Industry Adoption & Trends
The shift toward intent-driven architectures is industry-wide:
- Cloud-Native Maturity: In the 2024 CNCF Annual Survey, 89% of organizations reported using Kubernetes in production, and one-quarter said nearly all their development and deployment workflows are cloud-native, signaling readiness for higher-order abstractions like Operators
- GitOps & Automation: According to the same CNCF survey, 77% of respondents said much or nearly all of their deployment practices and tools adhere to GitOps principles—an automation approach that pairs naturally with the reconciliation loops of Operators.
- Operator Ecosystem Growth: OperatorHub.io now hosts hundreds of Operators covering databases, messaging systems, service meshes, and more, up from a handful just a few years ago (operatorhub.io). Examples include the DataStax Kubernetes Operator for Apache Cassandra (released in May 2025) and CloudNativePG (6 days ago) (operatorhub.io).

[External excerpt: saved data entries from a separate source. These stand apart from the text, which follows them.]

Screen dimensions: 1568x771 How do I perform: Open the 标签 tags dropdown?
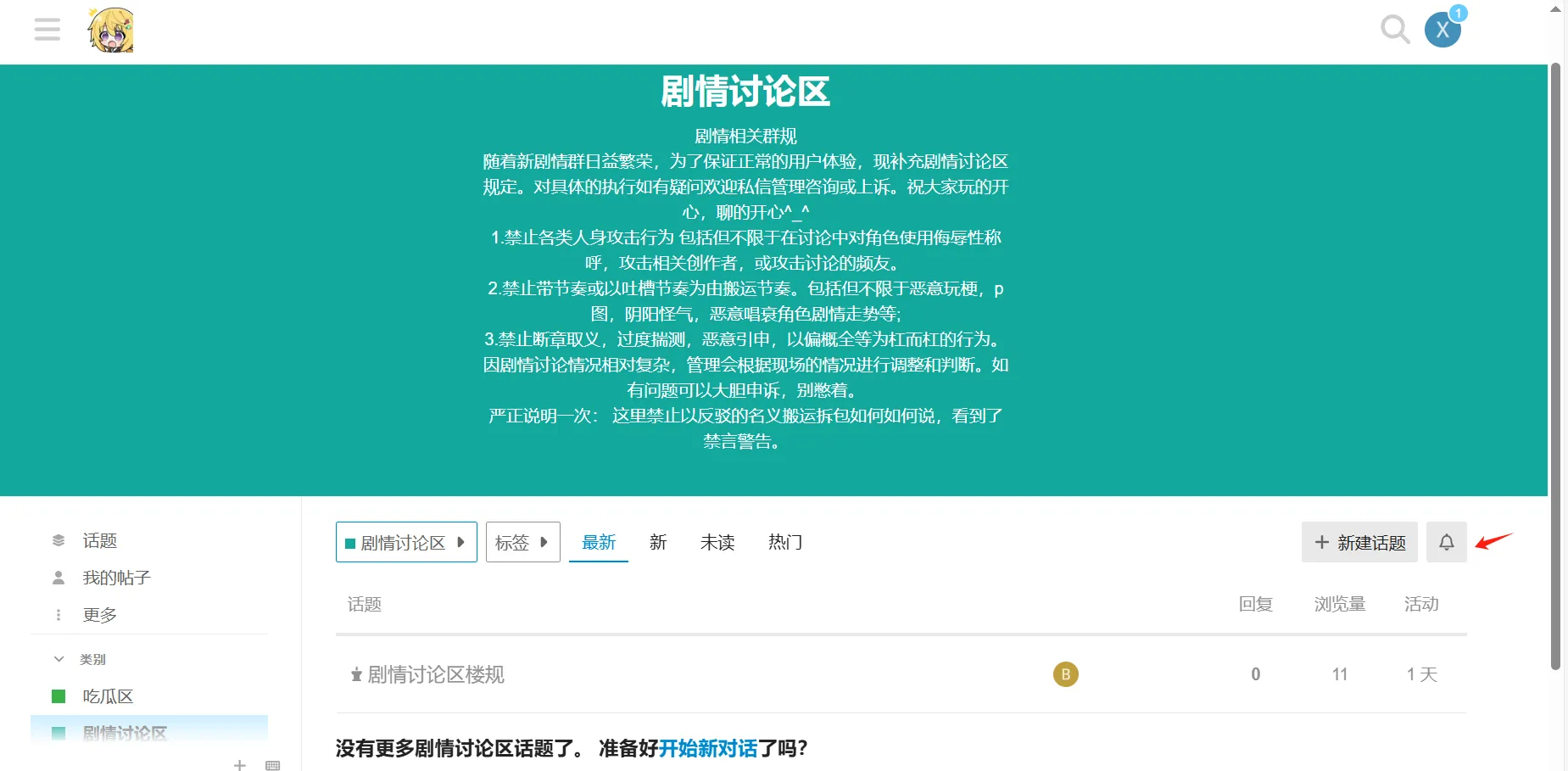pyautogui.click(x=522, y=542)
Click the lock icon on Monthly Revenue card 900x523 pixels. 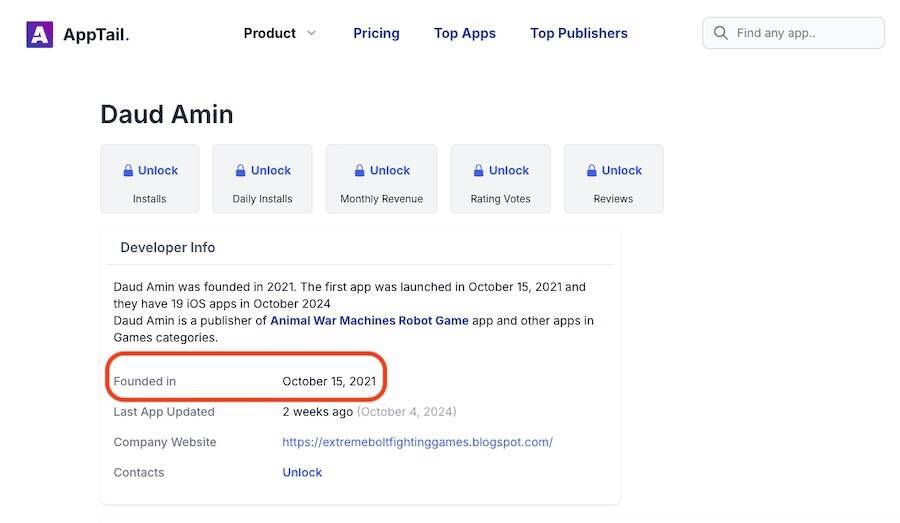pos(360,171)
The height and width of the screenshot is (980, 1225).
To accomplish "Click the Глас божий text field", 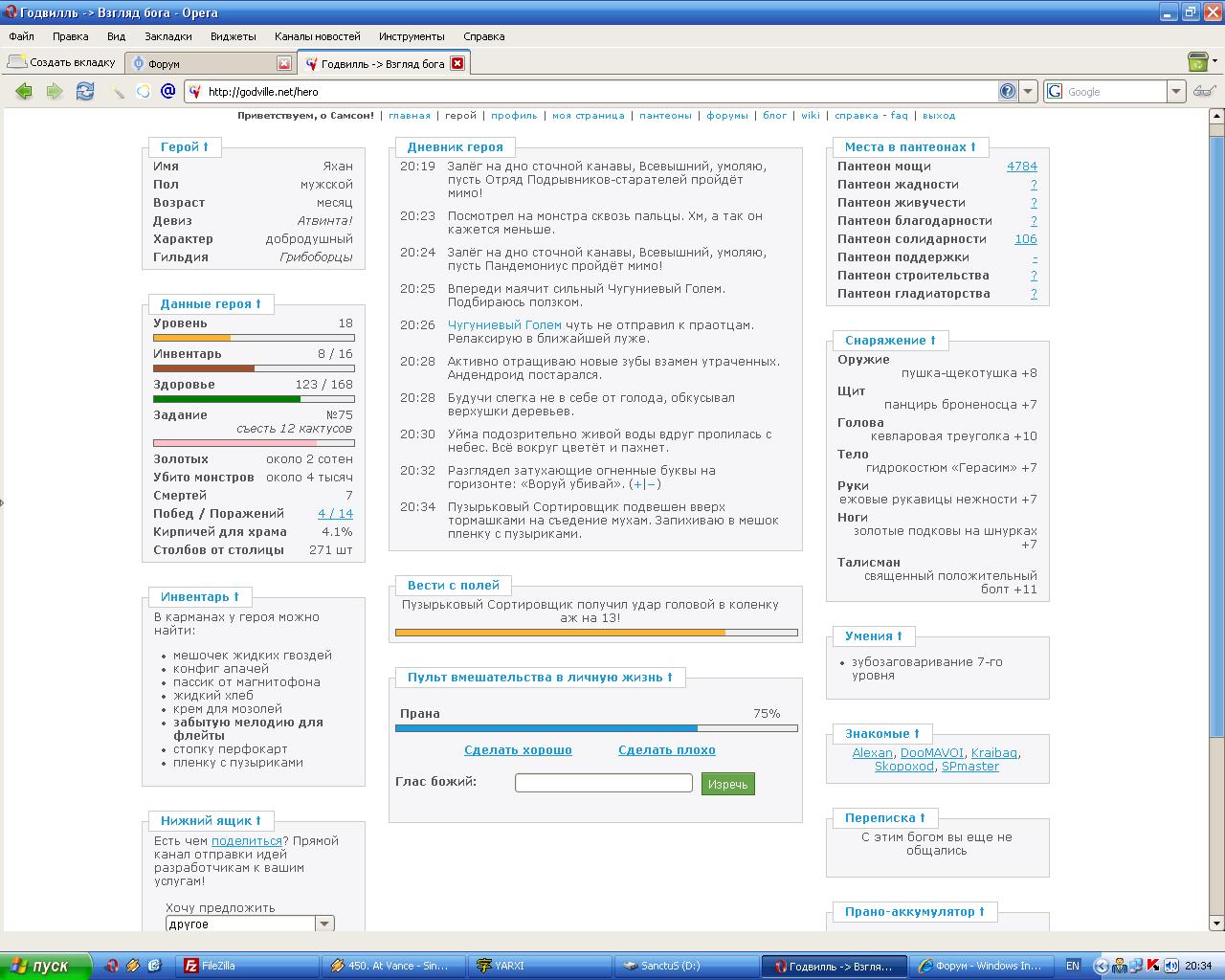I will pyautogui.click(x=603, y=783).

- Enterprise Case Studies: Beyond telecom, companies like Bloomberg (ML inference), Airbnb (Flink), and RabbitMQ (clustering and failover) have published case studies on how Operators cut provisioning times from days to minutes and improved reliability by 30–50%.
Operators are no longer niche — they’re becoming the standard for codifying infrastructure logic and ensuring platform consistency.
Why this matters now
We're entering a phase where infrastructure is no longer managed - it's self-managing.
Kubernetes Operators allow business and technical teams to describe the desired outcome, and let the platform decide which path to follow towards the goal. Developers can now write their policies in code, not in Confluence pages.
The benefits will compound over time: faster innovation cycles, fewer outages, less error-prone procedures, lower cost-to-serve, and the freedom to adopt new technologies without destabilizing existing services.
From Clusters To Control Planes
The industry has embraced Kubernetes as the go‑to platform for orchestrating microservices that power business applications. But its future lies equally — if not more — in operational excellence.
With continuous declarative infrastructure automation, Kubernetes can define and manage far more than workloads: network connectivity, platform services, entire business systems, ticketing workflows — all represented as CRDs and governed by declarative intent.
It’s not far‑fetched to imagine Kubernetes Operators supplanting policy manuals and operational runbooks entirely, enabling companies to use a single cluster to spawn, configure, and govern additional clusters — effectively running their enterprise as code.
Conclusion
Current industry trends speak about "The Return To The Monolith" or about companies ditching Kubernetes, some in favor of monoliths. Today, however, Kubernetes is much more than a digital environment to put your business applications. It enables intent-based company orchestration, infrastructure automation, and more.
My work in CELL was focused on proving this point. Drawing on my experience with the ODA Canvas, Kubernetes Operators, and observations of the challenges faced by large hyperscalers, I’ve found that the journey toward Composable IT delivers substantial benefits — simplifying operations, enabling organizations to scale more effectively, and paving the way for GenAI adoption.